Primary Peritoneal Ependymoma: A Case Report and Literature Review

Abstract

Abstract Extra-axial ependymoma is a rare neoplasm. Reported anatomic sites include the ovary, para-ovarian tissues, pelvis, paracervical soft tissue, lung, omentum, small bowel, and posterior mediastinum. Primary peritoneal ependymomas are extremely rare. We report such an example in a 58-year-old woman who presented with abdominal pain, bloating, and history of a 70-lb weight loss over the prior year. Computed tomography scan showed a 20-cm pelvic mass extending into the abdomen and a 3.5-cm peritoneal-based right hepatic lobe/diaphragm mass. Histologic examination of the pelvic mass revealed an ovarian mucinous cystadenoma.
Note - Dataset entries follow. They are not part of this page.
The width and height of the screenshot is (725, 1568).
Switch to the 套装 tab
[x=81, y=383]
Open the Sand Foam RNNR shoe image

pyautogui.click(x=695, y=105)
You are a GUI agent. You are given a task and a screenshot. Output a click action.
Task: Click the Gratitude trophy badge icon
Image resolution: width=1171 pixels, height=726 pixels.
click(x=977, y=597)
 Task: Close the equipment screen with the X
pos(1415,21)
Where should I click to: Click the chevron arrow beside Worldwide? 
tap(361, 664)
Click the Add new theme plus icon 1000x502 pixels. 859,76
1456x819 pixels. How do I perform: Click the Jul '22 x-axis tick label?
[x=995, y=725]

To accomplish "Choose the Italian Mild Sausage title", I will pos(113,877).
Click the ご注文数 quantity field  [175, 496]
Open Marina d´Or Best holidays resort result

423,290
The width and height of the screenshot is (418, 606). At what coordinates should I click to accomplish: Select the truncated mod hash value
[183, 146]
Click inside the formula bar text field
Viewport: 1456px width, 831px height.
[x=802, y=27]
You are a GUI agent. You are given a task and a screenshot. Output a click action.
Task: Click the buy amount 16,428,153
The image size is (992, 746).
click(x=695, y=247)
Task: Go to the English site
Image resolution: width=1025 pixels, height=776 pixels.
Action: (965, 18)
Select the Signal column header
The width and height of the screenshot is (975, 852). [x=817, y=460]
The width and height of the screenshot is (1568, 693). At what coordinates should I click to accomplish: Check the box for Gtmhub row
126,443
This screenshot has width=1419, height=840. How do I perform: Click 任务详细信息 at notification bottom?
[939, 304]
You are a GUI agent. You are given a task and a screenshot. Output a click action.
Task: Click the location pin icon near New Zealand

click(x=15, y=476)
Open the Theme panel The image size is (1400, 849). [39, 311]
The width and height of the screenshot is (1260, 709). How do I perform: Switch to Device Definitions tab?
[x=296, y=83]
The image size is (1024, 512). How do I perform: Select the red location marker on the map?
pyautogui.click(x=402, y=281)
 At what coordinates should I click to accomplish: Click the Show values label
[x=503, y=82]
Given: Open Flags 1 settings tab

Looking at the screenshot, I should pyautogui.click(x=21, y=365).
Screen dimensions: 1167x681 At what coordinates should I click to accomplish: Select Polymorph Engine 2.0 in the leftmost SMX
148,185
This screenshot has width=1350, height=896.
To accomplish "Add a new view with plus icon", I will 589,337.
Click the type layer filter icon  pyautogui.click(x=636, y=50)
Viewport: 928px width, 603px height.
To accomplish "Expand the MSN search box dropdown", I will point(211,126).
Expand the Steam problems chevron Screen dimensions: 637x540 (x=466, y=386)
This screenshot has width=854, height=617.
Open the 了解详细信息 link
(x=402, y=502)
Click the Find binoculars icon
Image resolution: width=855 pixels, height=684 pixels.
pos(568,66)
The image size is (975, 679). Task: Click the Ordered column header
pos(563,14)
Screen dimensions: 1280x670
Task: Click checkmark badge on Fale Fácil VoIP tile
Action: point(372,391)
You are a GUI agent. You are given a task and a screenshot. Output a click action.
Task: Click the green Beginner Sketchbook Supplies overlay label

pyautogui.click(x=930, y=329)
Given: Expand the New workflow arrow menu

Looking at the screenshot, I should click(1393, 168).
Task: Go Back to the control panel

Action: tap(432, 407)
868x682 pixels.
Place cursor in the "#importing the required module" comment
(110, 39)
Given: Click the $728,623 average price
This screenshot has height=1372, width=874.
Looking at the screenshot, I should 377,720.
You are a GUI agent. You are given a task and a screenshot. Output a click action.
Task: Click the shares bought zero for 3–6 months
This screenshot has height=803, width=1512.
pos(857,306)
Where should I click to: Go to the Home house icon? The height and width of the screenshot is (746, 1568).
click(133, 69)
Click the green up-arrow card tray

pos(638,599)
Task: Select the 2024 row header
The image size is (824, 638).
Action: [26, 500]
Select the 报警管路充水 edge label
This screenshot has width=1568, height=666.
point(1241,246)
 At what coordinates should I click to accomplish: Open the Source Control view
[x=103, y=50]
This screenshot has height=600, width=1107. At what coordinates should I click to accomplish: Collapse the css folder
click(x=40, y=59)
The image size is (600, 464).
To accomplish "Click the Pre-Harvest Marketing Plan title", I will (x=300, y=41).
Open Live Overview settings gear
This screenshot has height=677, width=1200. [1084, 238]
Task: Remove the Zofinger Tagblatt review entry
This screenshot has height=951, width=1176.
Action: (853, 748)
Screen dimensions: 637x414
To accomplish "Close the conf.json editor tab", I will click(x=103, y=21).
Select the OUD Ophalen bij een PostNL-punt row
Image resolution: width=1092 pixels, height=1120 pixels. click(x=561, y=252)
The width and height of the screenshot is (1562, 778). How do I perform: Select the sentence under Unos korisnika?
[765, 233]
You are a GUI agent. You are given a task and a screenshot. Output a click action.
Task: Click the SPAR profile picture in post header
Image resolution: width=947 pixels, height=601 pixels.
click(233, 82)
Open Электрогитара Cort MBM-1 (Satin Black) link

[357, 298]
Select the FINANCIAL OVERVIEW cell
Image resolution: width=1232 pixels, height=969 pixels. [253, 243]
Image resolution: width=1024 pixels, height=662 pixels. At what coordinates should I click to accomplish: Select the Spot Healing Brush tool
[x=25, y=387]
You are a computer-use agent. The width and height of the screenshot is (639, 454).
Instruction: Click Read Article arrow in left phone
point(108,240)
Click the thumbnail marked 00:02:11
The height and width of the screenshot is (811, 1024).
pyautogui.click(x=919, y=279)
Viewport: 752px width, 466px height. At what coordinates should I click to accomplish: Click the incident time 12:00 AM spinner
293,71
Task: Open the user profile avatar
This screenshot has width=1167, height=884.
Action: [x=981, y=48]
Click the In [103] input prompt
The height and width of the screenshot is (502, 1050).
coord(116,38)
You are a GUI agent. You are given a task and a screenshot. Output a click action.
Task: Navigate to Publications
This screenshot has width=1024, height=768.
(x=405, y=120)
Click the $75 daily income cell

The peritoneal mass showed a highly cellular solid neoplasm containing perivascular pseudorosettes and true ependymal rosettes. Tumor cell nuclei were rounded, oval, and elongated with coarse, granular chromatin and occasional small nucleoli. Mitoses were rare. Immunophenotype showed positive staining with bcl-2 and GFAP and scattered staining with keratins MNF116, CAM5.2, and cytokeratin AE1/AE3, along with chromogranin and EMA, but negative staining with inhibin, HMB45, SOX10, TLE-1, CD10, synaptophysin, Olig2, CD34, CD117, STAT-6, smooth muscle actin, and S-100. Conventional cytogenetic analysis showed normal chromosomes. Foundation One molecular profiling showed no actionable mutations. Ependymoma is an entity that rarely exists outside the central neuraxis having no connection with its central nervous system counterpart. Pathologic diagnosis is based primarily on presence of unequivocal ependymal differentiation.